[BEGIN Selected text]

It’s great to see these observations. Living on Anglesey I get a chance to sit and watch birds and since moving here I’m finding places to observe them. A wonderful way to divert my thoughts away from the dissatisfaction and disappointment in our political representatives.
When I lived in a small village above Lathkil Dale (Peak District) I was fortunate to enjoy the sight of a murmuration of starlings – it was huge, balletic and almost beyond imagination – lucky you seeing such with lapwings –
They were doing it again this morning
But today I chose just to watch
yes – I learnt (or was I taught?) as a youngster in Africa to watch rather than be behind the lens (1950s/60s!)
Lived for many years in Welney and to listen to the Bewick and Whooper swans in the evening from our garden was magical . Loved the photographs brings back many memories
Thanks
Very few Bewicks now. They stop short in the Netherlands these days.
A few days ago, I expressed a (frustrated) interest in commenting on the feasibility of bitcoin processes. You suggested I add my comments to a random entry. I do so now.
A payer and a payee can settle the resulting debt through a banking process:
1. The payer administers a zero-sum pair of postings:
a. A credit to its current account with the payer’s bank.
b. A debit to its payables account for the payee
(typically thereby anticipating and/or reversing an Owed-Wealth position
established by the associated Trade/Employment Transactions).
2. The payee administers a zero-sum pair of postings:
a. A credit to its receivables account for the payer
(typically thereby anticipating and/or reversing an Owed-Wealth position
established by the associated Trade/Employment Transactions).

[END Selected text]
[BEGIN Dataset excerpts]

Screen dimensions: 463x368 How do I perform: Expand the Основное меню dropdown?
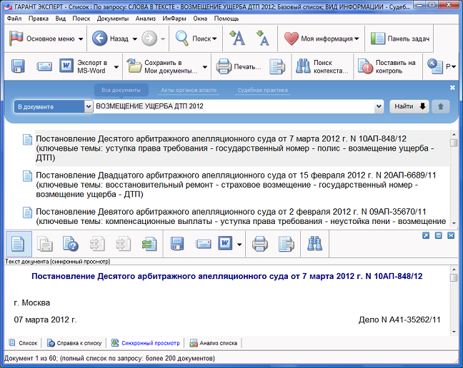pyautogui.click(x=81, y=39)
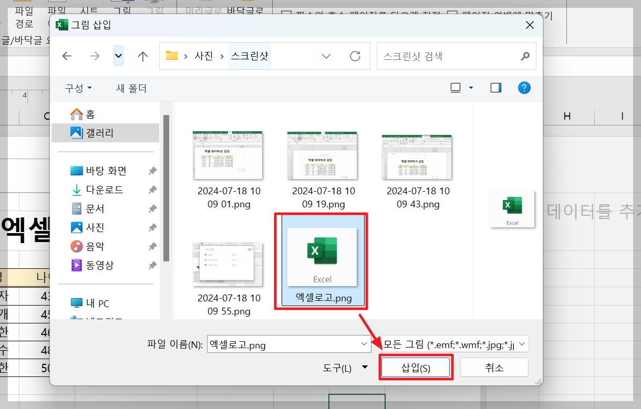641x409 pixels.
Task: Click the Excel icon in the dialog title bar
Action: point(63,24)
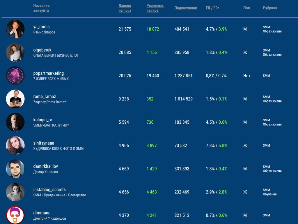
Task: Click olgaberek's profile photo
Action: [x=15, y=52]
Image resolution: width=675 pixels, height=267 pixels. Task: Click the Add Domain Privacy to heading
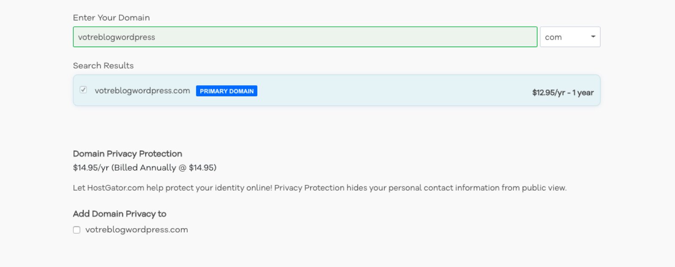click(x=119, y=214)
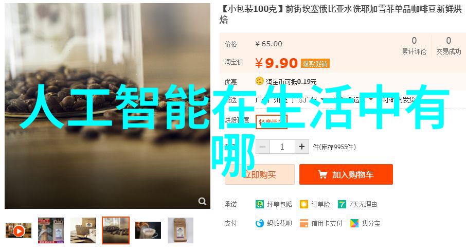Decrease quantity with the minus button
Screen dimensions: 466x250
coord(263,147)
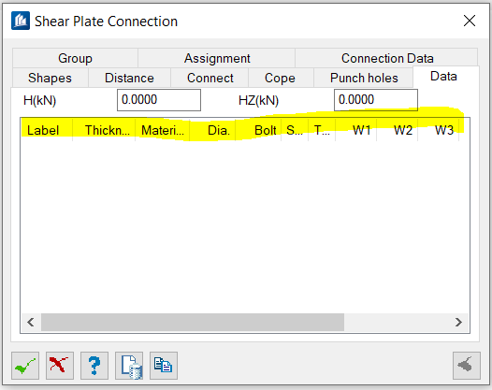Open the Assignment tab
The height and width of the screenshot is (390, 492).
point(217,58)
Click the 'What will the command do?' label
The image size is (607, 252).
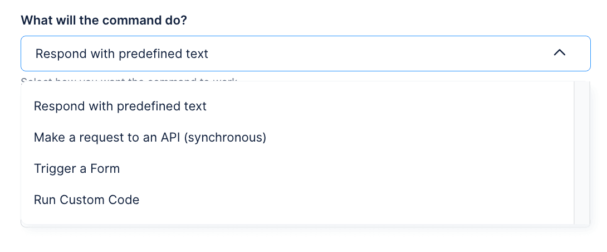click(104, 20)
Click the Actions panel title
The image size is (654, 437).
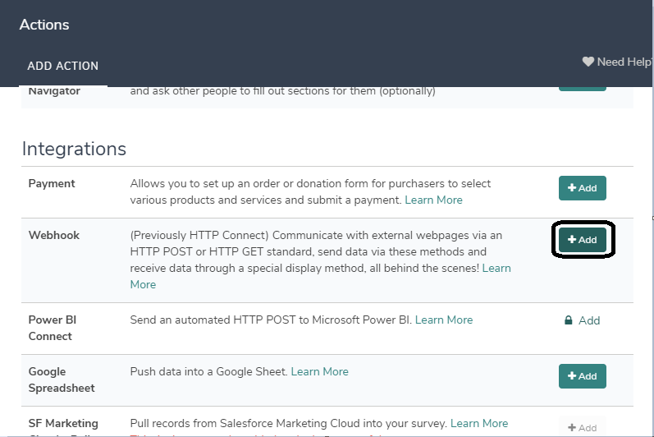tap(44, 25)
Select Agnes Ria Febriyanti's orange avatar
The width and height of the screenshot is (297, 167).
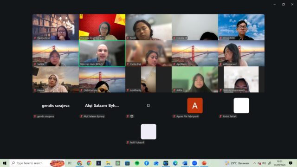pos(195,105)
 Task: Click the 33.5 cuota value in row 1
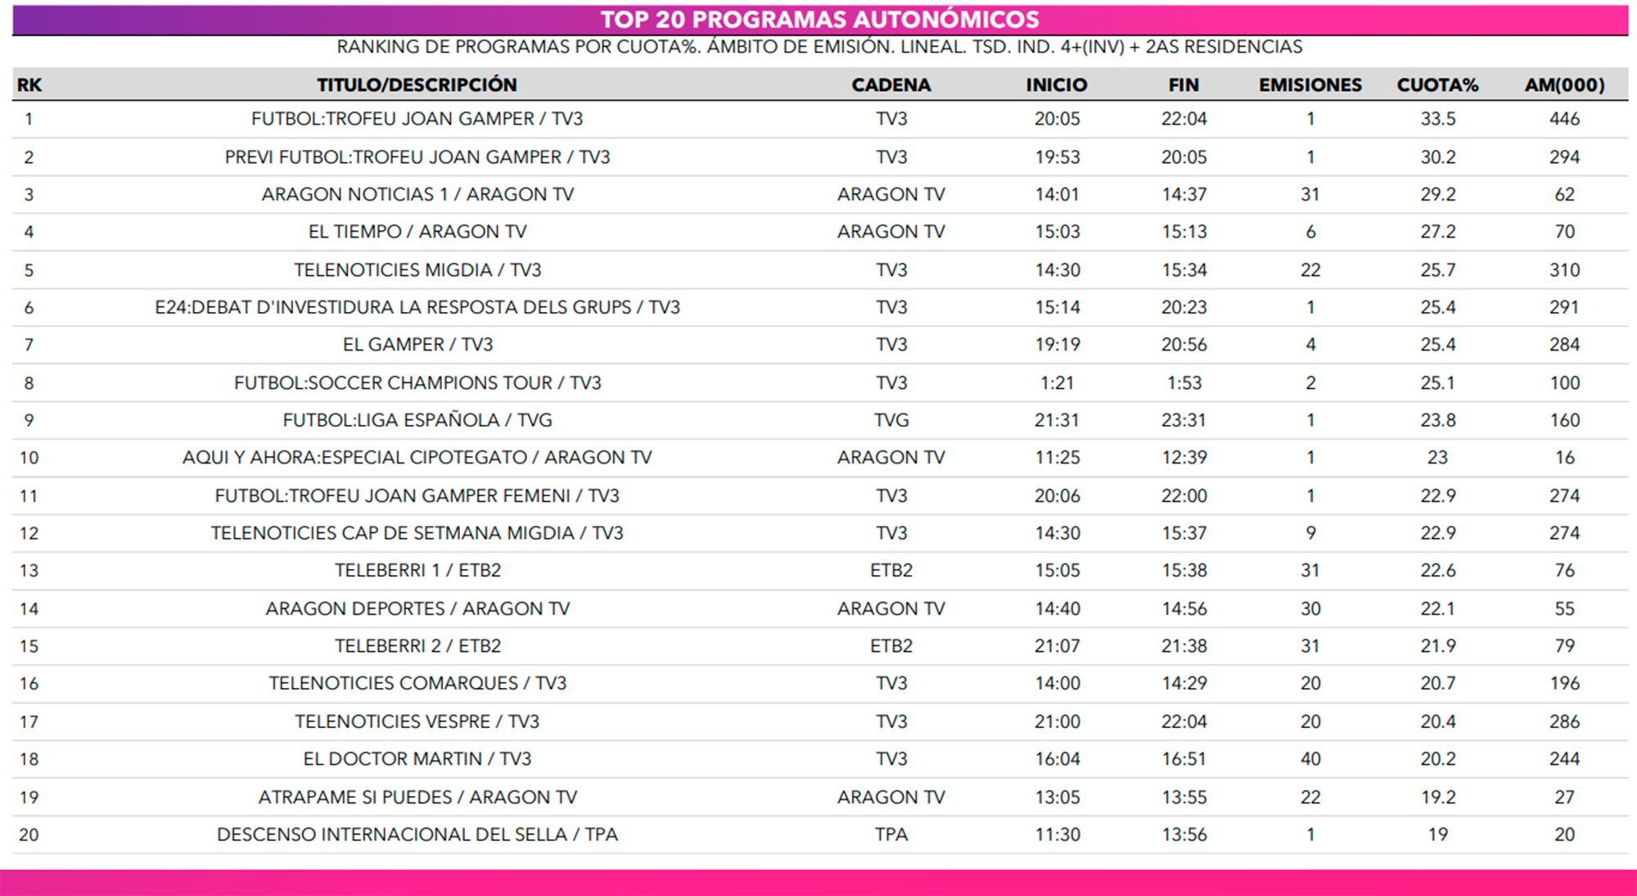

[END Dataset excerpts]

=== Stated goal A ===
Write out the comment thread word for word, from "A payer and" down to "the payer’s bank.".
=== Stated goal B ===
According to the comment thread, where do Bewick swans stop short these days?
=== Stated goal C ===
Continue the comment thread on birds and banking, starting right after its last line.
The entries have no connection to the comment thread.

=== Task result A ===
A payer and a payee can settle the resulting debt through a banking process:
1. The payer administers a zero-sum pair of postings:
a. A credit to its current account with the payer’s bank.

=== Task result B ===
In the Netherlands.

=== Task result C ===
b. A debit to its current account with the payee’s bank.
3. The payee’s bank administers a zero-sum pair of postings:
a. A credit to its current account for the payee.
b. A debit to its current account for the clearing house.
4. The clearing house administers a zero-sum pair of postings:
a. A credit to its current account for the payee’s bank.
b. A debit to its current account for the payer’s bank.
5. The payer’s bank administers a zero-sum pair of postings:
a. A credit to its current account for the clearing house.
b. A debit to its current account for the payer.
And back to 1 again.
Each such Transaction is an integral and indivisible whole.
Indeed, there is a single integrated ‘ker-ching’ moment,
in which the whole ‘zero-sum-closed-circle-of-zero-sum-double-entry-postings’
either happens in total, or doesn’t happen in total (i.e. is reversed in total).
There is simply no ‘deposit’ there to ‘on-lend’. In a macro-economic perspective (i.e. as opposed to an administrative perspective), one must not focus too closely on the ‘deposit’ by the payee into the payee’s bank as if it could happen in isolation, and then ask what the payee’s bank does with that deposit.
In theory, all agents partaking in in each such transaction have to record zero-sum postings, and maintain positive equity (backed up by ‘real wealth’). If there is a prospect of imminent failure in the banking process, the double-entry process ensures that somewhere that real wealth will be there to guarantee repayment.
With a bitcoin transaction, elements 1a, 2b, 3, 4 and 5 simply do not exist. If there is a prospect of imminent failure in a bitcoin process, there is no such process. If the bitcoin world explodes, where do bitcoin holders go to get some value back.
All bitcoin processes are versions of pyramid-selling or monopoly-money.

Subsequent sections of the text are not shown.